Part 17 (Kalya)

Màu nền
Font chữ
Font size
Chiều cao dòng


Tubuhku kembali terpental ketika mencoba memasuki pintu gua. Ingin rasanya menjerit keras, memaki atau memusnahkan gua ini. Namun, di dalam sana ada anak dan menantuku. Terlebih, Kania tengah mengandung anak yang sedang kunantikan kelahirannya.

“Apa yang harus kulakukan?”

Kutatap tajam pintu gua yang telah disegel itu. Rindi benar-benar menyalahi perjanjian. Jika dia menyalahi perjanjian itu, jangan salahkan aku yang akan berbuat nekat. Rindi, Nyai Wangsih di depan sang Ratu masih dapatkah kalian berkutik?

“Baiklah, jika kalian memilih jalan ini,” sahutku mendesis.

Kukeluarkan kalung berliontin kristal merah dari kantong jubah. Liontin itu bersinar terang, sedikit bergetar karena merasakan aura yang dikenalnya. Kutatap kembali pintu gua itu dengan sinis. Liontin kristal itu semakin bergetar.

“Aku tahu. Hanya kau yang dapat membantuku, Yang Mulia Candaka,” suaraku berbisik lirih. Lalu setelah getaran beberapa kali, cahaya merah keperakan keluar dari kristal tersebut, melesat cepat memasuki gua. Segel pelindung pintu hancur seketika.

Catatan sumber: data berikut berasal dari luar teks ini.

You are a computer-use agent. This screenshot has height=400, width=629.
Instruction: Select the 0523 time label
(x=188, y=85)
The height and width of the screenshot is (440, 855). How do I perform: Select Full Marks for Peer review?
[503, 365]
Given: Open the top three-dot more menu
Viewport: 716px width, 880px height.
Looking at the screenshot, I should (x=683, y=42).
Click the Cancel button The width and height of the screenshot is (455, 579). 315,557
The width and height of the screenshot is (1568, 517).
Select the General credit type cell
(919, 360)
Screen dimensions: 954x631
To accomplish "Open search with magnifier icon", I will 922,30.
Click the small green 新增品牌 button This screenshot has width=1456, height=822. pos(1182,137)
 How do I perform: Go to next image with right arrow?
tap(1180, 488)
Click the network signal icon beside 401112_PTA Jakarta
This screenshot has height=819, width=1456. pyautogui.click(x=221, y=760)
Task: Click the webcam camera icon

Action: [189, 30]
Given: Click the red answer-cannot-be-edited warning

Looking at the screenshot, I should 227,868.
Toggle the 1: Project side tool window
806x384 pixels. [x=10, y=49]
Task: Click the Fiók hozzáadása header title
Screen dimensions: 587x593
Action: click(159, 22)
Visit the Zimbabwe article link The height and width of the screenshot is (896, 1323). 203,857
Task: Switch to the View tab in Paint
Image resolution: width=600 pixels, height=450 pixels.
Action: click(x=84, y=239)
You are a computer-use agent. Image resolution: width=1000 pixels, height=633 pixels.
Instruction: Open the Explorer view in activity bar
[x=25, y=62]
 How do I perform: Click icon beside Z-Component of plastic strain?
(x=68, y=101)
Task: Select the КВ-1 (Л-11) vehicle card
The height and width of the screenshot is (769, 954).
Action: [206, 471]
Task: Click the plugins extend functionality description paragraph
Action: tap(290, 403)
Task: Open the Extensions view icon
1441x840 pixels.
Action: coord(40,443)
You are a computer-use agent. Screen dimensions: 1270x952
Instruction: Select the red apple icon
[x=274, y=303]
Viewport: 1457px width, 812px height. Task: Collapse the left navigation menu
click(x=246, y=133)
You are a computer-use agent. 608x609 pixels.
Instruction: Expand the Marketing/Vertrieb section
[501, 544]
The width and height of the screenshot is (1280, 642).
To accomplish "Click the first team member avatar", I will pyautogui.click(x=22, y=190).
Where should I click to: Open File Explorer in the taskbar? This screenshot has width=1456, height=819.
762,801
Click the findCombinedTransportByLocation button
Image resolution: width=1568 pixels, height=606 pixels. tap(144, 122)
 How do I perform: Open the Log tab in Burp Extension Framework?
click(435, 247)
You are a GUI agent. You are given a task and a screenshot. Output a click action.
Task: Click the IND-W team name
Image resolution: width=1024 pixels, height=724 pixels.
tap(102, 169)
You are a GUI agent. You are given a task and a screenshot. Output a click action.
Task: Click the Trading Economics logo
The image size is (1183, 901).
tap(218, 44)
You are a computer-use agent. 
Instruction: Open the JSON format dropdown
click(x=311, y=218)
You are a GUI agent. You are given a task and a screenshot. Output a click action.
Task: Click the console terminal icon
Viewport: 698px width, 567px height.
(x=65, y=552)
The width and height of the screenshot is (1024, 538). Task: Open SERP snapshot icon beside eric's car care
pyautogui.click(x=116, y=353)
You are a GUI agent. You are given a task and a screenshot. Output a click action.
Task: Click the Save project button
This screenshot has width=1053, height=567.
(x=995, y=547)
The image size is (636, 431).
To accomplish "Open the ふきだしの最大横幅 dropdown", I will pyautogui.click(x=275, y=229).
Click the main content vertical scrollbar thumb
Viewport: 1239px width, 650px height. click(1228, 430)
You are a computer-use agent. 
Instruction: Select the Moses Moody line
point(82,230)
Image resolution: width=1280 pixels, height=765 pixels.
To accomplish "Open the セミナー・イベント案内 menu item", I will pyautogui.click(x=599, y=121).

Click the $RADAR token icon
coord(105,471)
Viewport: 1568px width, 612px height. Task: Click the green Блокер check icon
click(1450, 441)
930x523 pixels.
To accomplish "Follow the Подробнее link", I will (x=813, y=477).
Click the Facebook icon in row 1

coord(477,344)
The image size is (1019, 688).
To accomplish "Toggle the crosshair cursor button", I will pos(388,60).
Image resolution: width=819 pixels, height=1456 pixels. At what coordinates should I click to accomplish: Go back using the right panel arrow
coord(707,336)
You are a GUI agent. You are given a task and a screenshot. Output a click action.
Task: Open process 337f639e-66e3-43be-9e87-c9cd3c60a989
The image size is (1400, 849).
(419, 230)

“Berani melawan Kalya, kalian layak hancur.” Kuhentakan kaki lalu cepat memasuki gua tersebut.

Sayup-sayup kudengar geraman dan raungan roh-roh gelap. Gua ini benar-benar harus dihancurkan. Dari setiap sisi saja terlihat tempat ini biasa untuk pemujaan. Baiklah, setelah urusanku selesai. Gua ini juga harus lenyap.

Menelusuri lorong gelap yang berkelok-kelok. Hawa negatif semakin pekat. Rintihan arwah-arwah korban tumbal, menggapai-gapai meminta pertolongan. Tepat tiba pada tikungan yang kesekian, aku mendengar jeritan Romi.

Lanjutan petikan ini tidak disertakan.